Question: Q. 1. (a) With the help of a ray diagram, show how a concave mirror is used to obtain an erect and magnified image of an object. (b) Using the above ray diagram, obtain the mirror formula and the expression for linear magnification.

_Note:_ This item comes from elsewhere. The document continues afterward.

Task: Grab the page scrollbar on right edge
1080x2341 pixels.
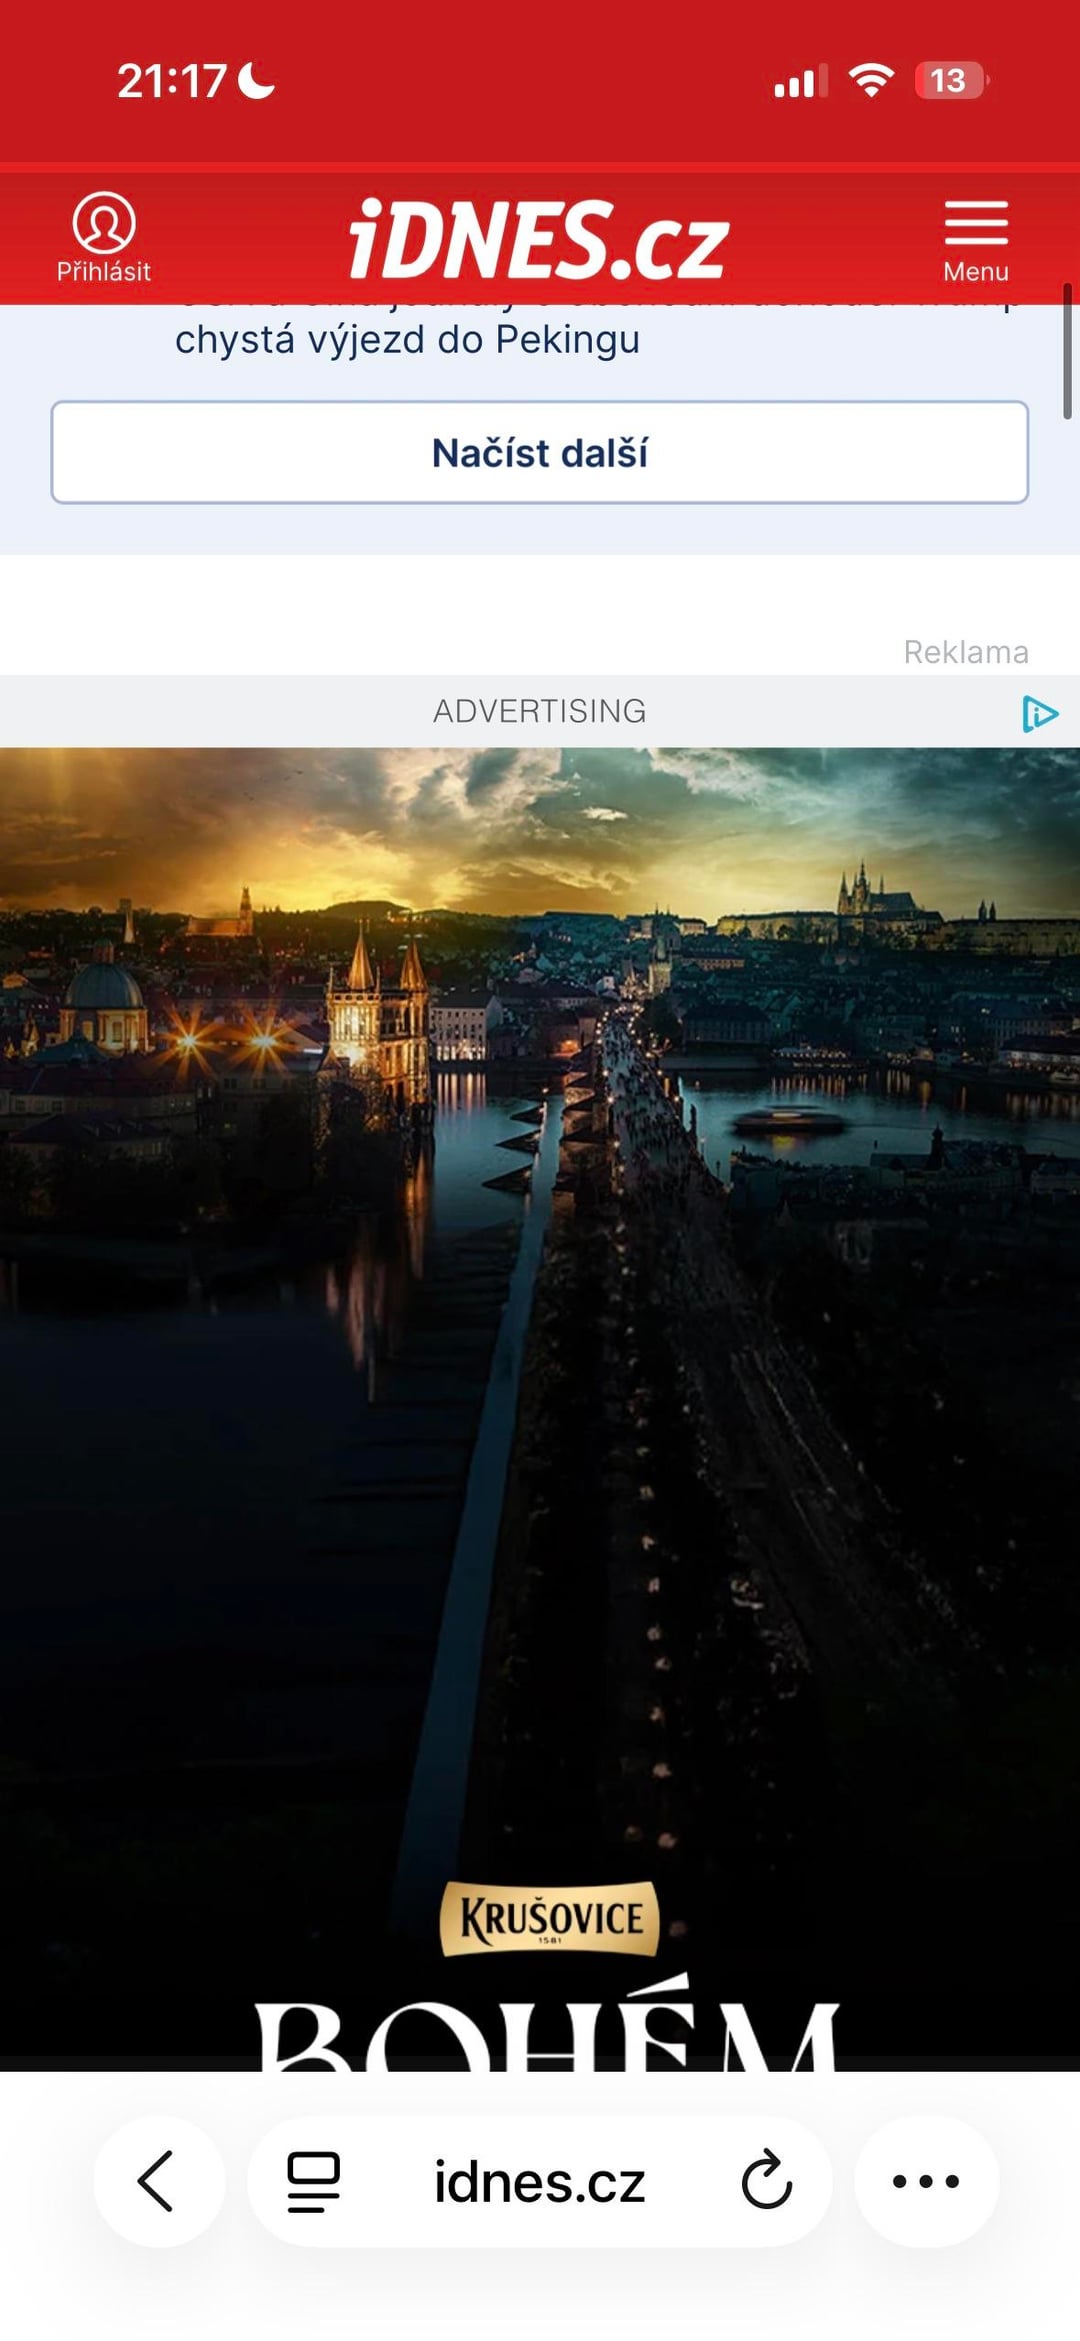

From similar triangles $A^{\prime} B^{\prime} F$ and $M P F$, we have

$$ \begin{aligned} \frac{B^{\prime} A^{\prime}}{P M} & =\frac{B^{\prime} F}{F P} \ \text { or } \quad \frac{B^{\prime} A^{\prime}}{B A} & =\frac{B^{\prime} F}{F P} \quad(\text { Since } P M=B A) \end{aligned} $$

From similar triangles $A^{\prime} B^{\prime} P$ and $A B P$, we have

$$ \frac{B^{\prime} A^{\prime}}{B A}=\frac{B^{\prime} P}{B P} $$

Hence,

$$ \frac{B^{\prime} F}{F P}=\frac{B^{\prime} P}{B P} $$

Now,

$$ \begin{aligned} B^{\prime} F & =B^{\prime} P+P F \ & =(+v)+(-f) \ & =v-f \ B P & =-u \end{aligned} $$

$$ \therefore \quad \frac{v-f}{-f}=\frac{+v}{-u} $$

or $\quad \frac{-v}{f}+1=\frac{-v}{u}$

$$ \therefore \quad \frac{1}{v}+\frac{1}{u}=\frac{1}{f} $$

This is the mirror formula.

Linear magnification $=\frac{B^{\prime} A^{\prime}}{B A}$

From similar triangte $A{ }^{\prime} B B^{\prime} P^{\prime}$ and $A B P$, we get

$$ \frac{B^{\prime} A^{\prime}}{B A}=\frac{B^{\prime} P}{B P} $$

$\therefore$ Linear magnification

$$ m=\frac{B^{\prime} P}{B P}=\frac{+v}{-u}=-\frac{v}{u} $$

[CBSE Marking Scheme 2018]

Q. 2. (i) Calculate the distance of an object of height $h$ from a concave mirror of radius of curvature $20 \mathrm{~cm}$, so as to obtain a real image of magnification 2. Find the location of image also.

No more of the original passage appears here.